From his first day in office throughout his long ministry there, he would get up before dawn to be still and quiet in his church. People today might say he was practicing “mindfulness”, using the stillness to become more aware of himself, and others.
One day a visitor asked him what he was doing and his reply has become famous. “Nothing… I look at Him, and He looks at me, and we are happy together”.
Not mindfulness….Godfulness!
Jean-Baptiste-Marie Vianney, ministered in that parish for well over thirty years and it is recorded that thousands of people came to Ars to listen to him, make their confession and seek his counsel. He was Canonized 1925, by Pope Pius XI, and is the patron saint of parish clergy in the Roman Catholic Church!

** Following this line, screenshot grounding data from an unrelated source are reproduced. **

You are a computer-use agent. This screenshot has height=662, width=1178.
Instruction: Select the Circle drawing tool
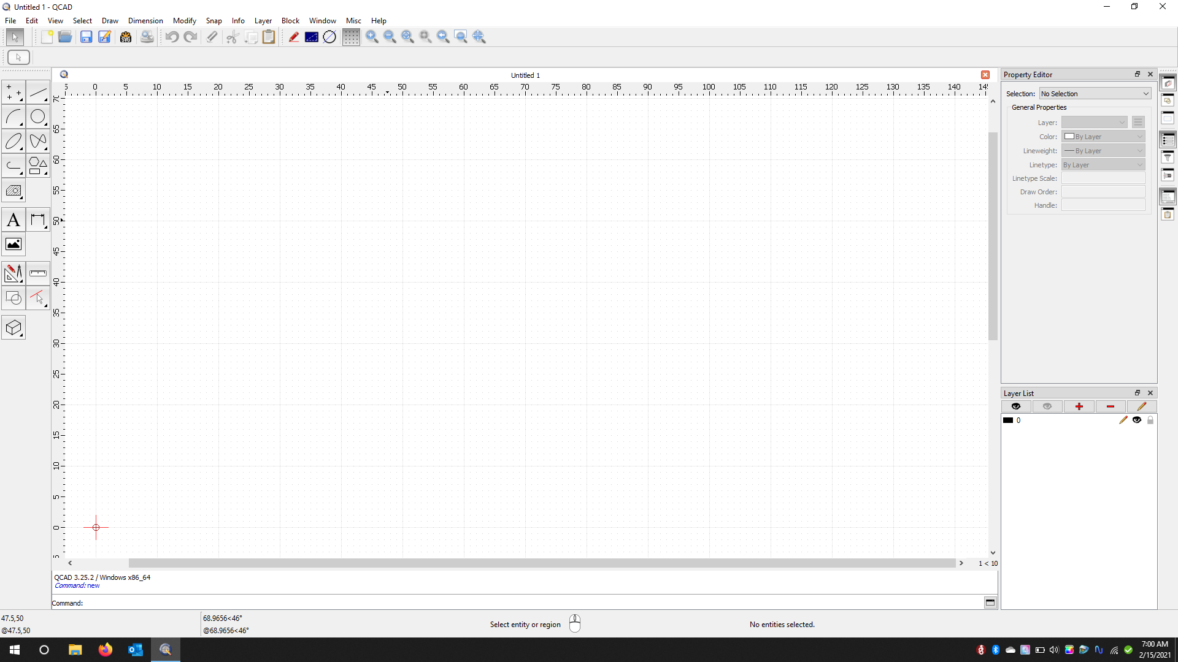(38, 116)
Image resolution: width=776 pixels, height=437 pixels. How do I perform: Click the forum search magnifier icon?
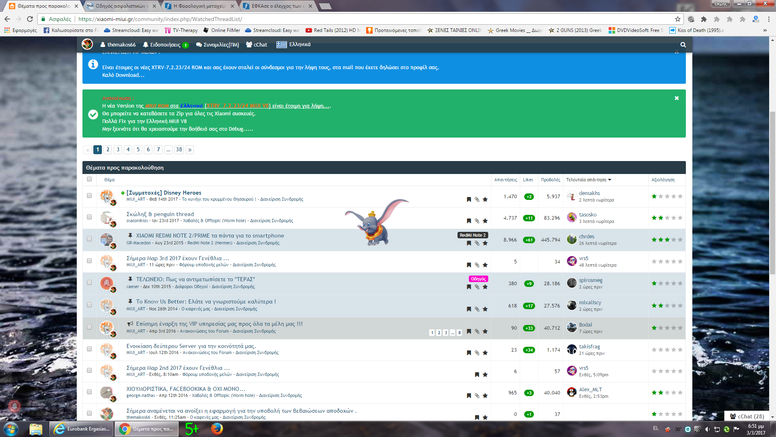tap(683, 45)
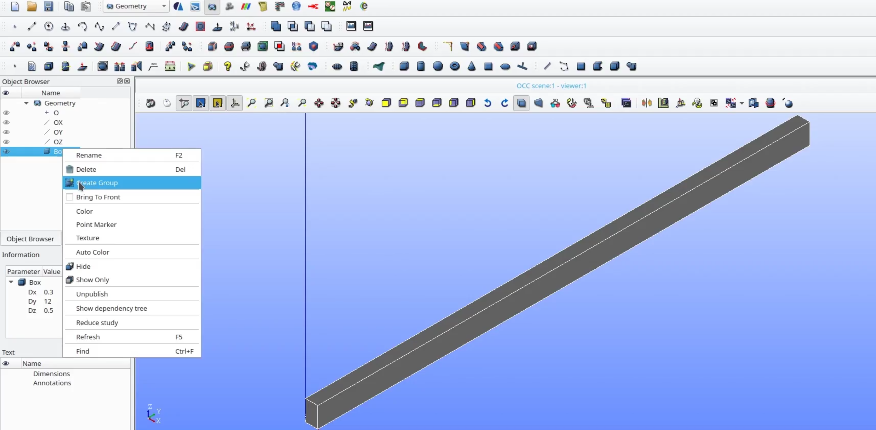Image resolution: width=876 pixels, height=430 pixels.
Task: Open the Geometry module dropdown
Action: pyautogui.click(x=164, y=6)
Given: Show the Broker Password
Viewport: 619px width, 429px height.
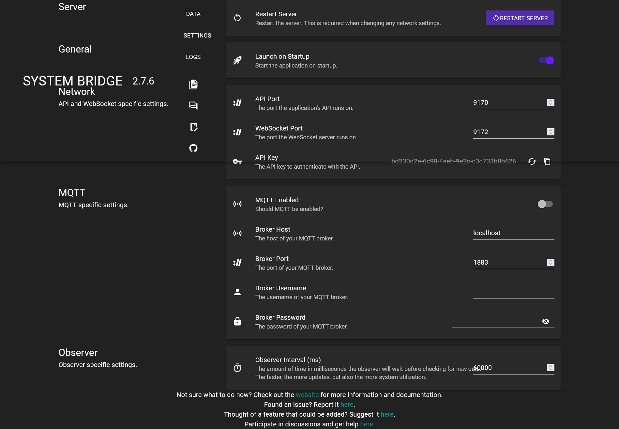Looking at the screenshot, I should pos(545,321).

I recently discovered a very challenging quote by him.
“We are each of us like a small mirror in God’s hand in which he searches for His reflection”
It seemed to me like a totally new idea. However when the challenge of reading this for the first time had subsided, and I had reflected on what sort of mirror I was, (a little scratched and grubby no doubt), I realised that this quotation by the priest at Ars was not so original.
St Paul had written something very similar in his second letter to the people at Corinth (2.Cor 3:18) “And we all, who with unveiled faces reflect the Lord’s glory, are being transformed into his image with ever-increasing glory, which comes from the Lord, who is the Spirit”
The challenge for us all is to reflect His glory back to Him and to others.